_Task_
Only the lines from the one holding "You are a computer-use agent. 810x478 pixels." to the end of the data should be echoed, exactly as they appear, minus the pictures.

[Screenshot grounding data]
* * * * *

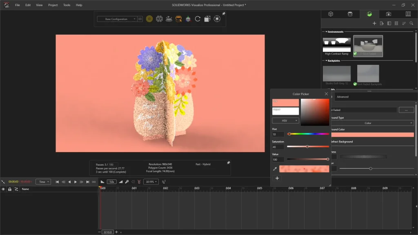Toggle the timeline eye visibility column
Viewport: 418px width, 235px height.
point(3,189)
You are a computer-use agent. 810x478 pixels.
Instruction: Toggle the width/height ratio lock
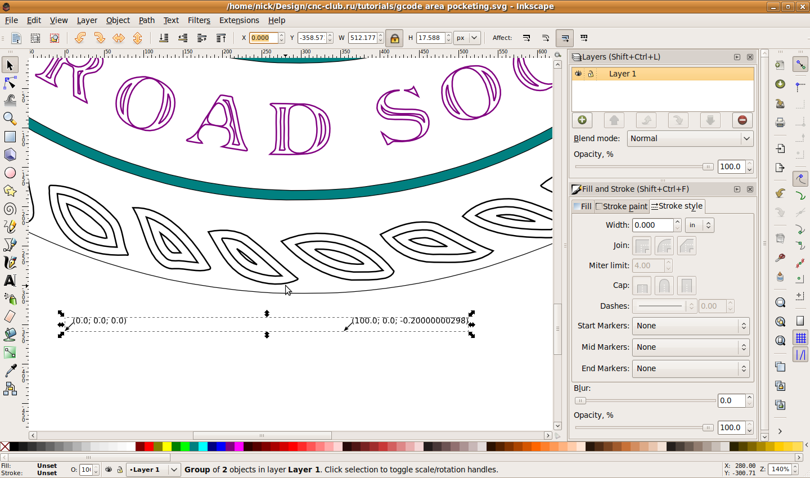[394, 38]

* * * * *

_Solution to this problem_
You are a computer-use agent. 810x478 pixels.
Instruction: Toggle the width/height ratio lock
[394, 38]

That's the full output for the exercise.